“He reached down from on high and took hold of me; He drew me out of deep waters…He brought me out into a spacious place; He rescued me because He delighted in me.” Psalms 18:16-19
This week as I was driving over the Kampo Bridge, or what the natives affectionately call The Polish Connection, I noticed the water was getting close to taking over the river banks and close to the top of some docks. And whenever I see sites like this, especially a dock where water has overtaken it (whether by flooding or by deterioration) it raises an unnatural fear in me; it makes me anxious. I attribute it to a memory from when I was little.
My family has spent almost every Memorial weekend in Door County, Wisconsin since I was a baby. Some of our best family stories come from those weekends. It’s usually the one time in the year where most of our family makes a point to get together, all 28 of us (from my parents on down). The first handful of years our family had a boat and we’d usually lug it up there. One such year, when I was about 2, my parents took the fam over to a friend’s cottage from where we were staying via the boat. We pulled up alongside the cement pier in front of their friend’s place and proceeded to get out. I must have had my life vest off, because as I was getting off the boat, it pushed away from the pier just enough for me to miss the landing and my little body slipped between the boat and the cement pier and I sank like a rock into Lake Michigan. The water was deep and at two I didn’t know how to swim, so I was helpless to save myself. It happened so quickly I never closed my eyes and I remember seeing all the algae on the sea wall in front of me as I was going down. While under water I don’t remember being scared…probably more in shock. I don’t know if I was still sinking or on my way back up, but all of a sudden the long arm and strong hand of my dad plunged in the water and pulled me up and out. I don’t remember much more of that day, but as I said I do think that incident is where my long-standing and peculiar water-related fear originated.
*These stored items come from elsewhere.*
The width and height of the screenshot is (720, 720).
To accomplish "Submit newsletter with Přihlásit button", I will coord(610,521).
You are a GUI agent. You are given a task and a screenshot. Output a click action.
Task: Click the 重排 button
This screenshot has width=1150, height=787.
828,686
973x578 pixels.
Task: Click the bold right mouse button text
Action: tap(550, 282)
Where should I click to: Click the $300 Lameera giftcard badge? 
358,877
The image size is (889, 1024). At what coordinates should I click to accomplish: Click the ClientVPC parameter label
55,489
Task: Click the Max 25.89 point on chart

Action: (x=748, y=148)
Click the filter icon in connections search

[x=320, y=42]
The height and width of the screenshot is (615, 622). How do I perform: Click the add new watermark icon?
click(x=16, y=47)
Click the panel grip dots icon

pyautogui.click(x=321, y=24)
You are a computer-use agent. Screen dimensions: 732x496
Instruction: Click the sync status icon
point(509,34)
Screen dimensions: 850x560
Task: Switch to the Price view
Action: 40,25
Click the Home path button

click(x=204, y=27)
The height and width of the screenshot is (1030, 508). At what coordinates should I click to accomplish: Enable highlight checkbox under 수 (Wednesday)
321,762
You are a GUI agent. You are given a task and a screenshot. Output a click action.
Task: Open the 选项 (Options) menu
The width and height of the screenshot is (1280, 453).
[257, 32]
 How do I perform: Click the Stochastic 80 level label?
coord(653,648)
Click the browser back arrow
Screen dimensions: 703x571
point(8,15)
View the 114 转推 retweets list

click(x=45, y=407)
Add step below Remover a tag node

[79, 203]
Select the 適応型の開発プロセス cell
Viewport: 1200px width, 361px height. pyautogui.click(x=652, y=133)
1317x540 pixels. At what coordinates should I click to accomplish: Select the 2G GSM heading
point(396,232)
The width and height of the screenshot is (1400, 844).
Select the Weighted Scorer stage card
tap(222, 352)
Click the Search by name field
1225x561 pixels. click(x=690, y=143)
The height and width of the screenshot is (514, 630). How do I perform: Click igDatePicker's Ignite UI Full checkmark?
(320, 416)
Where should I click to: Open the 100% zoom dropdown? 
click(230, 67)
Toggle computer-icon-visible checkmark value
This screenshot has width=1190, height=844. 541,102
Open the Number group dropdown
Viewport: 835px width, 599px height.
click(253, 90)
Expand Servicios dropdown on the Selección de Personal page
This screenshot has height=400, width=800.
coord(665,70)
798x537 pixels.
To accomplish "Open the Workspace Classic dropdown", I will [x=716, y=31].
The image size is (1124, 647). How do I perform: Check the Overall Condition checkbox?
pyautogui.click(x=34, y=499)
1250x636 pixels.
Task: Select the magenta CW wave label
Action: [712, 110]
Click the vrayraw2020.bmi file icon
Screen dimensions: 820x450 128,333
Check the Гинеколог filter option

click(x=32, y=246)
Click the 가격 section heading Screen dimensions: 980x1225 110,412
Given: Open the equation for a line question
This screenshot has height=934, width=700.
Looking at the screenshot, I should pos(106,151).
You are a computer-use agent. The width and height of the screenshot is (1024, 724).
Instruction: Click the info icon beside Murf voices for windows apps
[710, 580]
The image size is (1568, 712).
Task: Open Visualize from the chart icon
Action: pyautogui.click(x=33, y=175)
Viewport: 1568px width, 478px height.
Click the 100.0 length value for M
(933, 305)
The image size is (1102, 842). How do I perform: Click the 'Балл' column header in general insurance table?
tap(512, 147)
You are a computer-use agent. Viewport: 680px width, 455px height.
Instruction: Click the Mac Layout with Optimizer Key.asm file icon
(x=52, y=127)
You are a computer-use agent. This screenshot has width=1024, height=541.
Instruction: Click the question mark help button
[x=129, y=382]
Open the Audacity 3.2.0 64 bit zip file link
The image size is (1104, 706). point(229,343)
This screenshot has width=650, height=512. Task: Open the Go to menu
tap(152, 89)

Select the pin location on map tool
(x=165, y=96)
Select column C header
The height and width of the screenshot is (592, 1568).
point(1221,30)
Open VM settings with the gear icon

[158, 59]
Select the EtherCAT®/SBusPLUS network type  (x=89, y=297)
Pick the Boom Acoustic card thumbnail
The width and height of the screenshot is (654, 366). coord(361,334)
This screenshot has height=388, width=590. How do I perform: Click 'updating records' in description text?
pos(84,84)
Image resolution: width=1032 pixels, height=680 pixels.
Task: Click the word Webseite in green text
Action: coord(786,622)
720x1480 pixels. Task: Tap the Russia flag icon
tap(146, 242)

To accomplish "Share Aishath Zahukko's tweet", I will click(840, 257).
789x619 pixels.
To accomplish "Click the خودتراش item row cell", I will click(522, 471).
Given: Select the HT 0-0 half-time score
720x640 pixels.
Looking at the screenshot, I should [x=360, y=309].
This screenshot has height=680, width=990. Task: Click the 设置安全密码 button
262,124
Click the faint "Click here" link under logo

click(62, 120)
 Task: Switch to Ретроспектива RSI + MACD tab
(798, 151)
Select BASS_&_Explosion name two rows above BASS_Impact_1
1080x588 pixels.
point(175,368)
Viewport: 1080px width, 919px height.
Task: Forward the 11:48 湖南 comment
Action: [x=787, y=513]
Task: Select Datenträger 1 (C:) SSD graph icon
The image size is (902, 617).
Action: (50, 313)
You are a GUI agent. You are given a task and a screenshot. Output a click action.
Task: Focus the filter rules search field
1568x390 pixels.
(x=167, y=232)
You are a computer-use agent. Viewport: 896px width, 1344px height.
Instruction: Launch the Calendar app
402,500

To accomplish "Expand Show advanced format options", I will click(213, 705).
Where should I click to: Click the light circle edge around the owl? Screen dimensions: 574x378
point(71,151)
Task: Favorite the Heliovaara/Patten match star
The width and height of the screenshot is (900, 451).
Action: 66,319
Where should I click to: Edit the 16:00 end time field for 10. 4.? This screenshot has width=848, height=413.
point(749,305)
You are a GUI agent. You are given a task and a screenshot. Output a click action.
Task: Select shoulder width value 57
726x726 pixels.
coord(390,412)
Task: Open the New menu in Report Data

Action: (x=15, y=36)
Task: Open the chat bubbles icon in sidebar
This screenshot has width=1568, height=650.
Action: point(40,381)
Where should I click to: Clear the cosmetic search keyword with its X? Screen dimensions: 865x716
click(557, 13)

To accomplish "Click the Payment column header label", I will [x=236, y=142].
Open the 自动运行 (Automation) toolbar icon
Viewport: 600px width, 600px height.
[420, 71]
After pondering this past event, I realize that this story is a picture of what it is to fall into sin. When we find ourselves sinking into sin, it’s because we’ve not heeded boundaries and disregarded safeguards (life vests). We think we are in control and can leap over the danger, but the unexpected occurs and the ‘boat moves away from the pier’ and causes us to fall right into the depths of sin. As we are going down, we may not be scared at first, maybe in shock because we didn’t expect to be where we are. But as a loving father does for his children, He will only allow us to sink so far (and sometimes allows us to hit the rocks below) before pulling us out. It may not be until we break the surface coming back up that we realize what just happened and the full and awful reality hits us like the intense cold created by water-soaked clothes on a windy day that are sear-sucked to our skin. It’s an intensely horrible and wildly uncomfortable state to be in.
Just as the memory of my fall into Lake Michigan created a memory that surfaces now and then along with its related fear, so does the memory of past sins. As a counselor told me a few years ago, it’s ok that these intense memories surface every now and again, as it serves as a reminder of where we don’t want to go again.
“He also brought me up out of a horrible pit, and set my feet upon a rock, and established my steps. He has put a new song in my mouth-Praise to our God; many will see it and fear, and will trust in the lORD.” Psalm 40:2,3
Thank you Father for pulling me out of many deep waters, literally and figuratively. You are my Savior, my life belongs to you. Thank you for reminders of places I don’t want to return to and yet helping me to move beyond the past. You are worthy of all my praise! Your daughter, Marilou.